Thursday night's game against the New Orleans Pelicans should be a playoff-atmosphere tilt between good teams jockeying for position when the playoffs start in a month. It should be about matchups, about seedings, about pride and bragging rights between playoff teams.
Yet the Suns, and likely the Pelicans too, instead are facing yet another early summer vacation because they are 9th and 10th in the Western Conference this season in a league that only grants playoff spots to the top 8 teams in each Conference.
Meanwhile, teams such as Miami and Boston are able to fight for an Eastern Conference playoff spot despite losing several more games than they've won this year. No wonder Isaiah Thomas and Goran Dragic are smiling more these days.
The imbalance between the conferences is nothing new. Every year, at least one non-playoff West team is better than one or more who make the playoffs in the East. NBA personnel, all the way up to the commissioner, are becoming more and more vocal about the need to have the best 16 teams in the playoffs, rather than 8 per conference.

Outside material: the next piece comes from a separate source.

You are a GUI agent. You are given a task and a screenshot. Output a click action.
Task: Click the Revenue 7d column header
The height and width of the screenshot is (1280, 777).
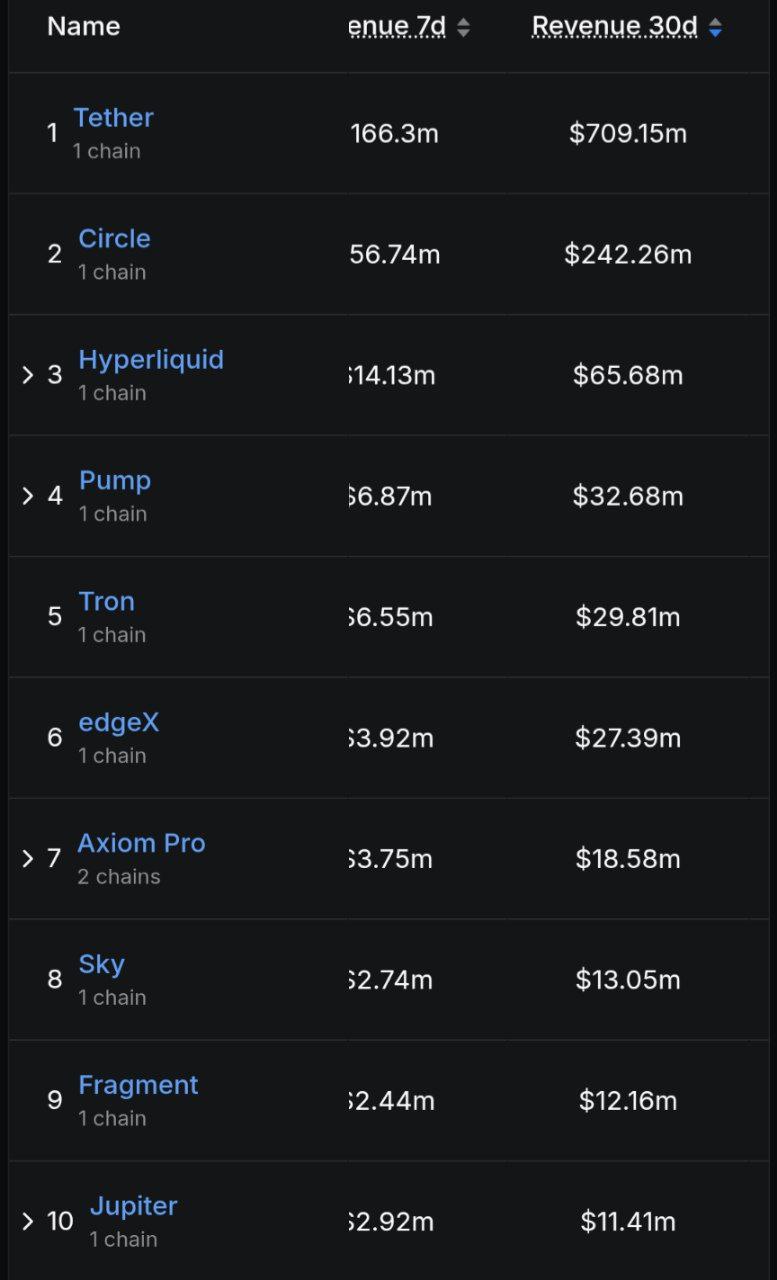398,27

League personnel recognize the problem in having two of Oklahoma City Thunder, New Orleans Pelicans and Phoenix Suns sitting home in late April while lesser East teams, including Boston and Miami, get a chance to extend their season despite having losing records.
Unfortunately, any future playoff seeding changes won't help this year's Suns.
You have to believe that the daunting uphill climb to make the West playoffs contributed somewhat to the Suns troubles this season. If the Suns were squarely in the playoffs in mid-February, despite the mini-losing streak, would Goran Dragic have demanded a trade? Would Isaiah Thomas have been as vocal about wanting to start and get more minutes?
And would the team's front office be forced to think about the future more than the present if they knew they already had a playoff team assembled in Phoenix?
It's mind boggling to know that the front office of a 28-20 team, their record in late January in which they had a 4-game cushion on the 8th spot in the West, had to "punt" on the 2014-15 season in order to better position themselves for future seasons rather than simply fortify an already-good team.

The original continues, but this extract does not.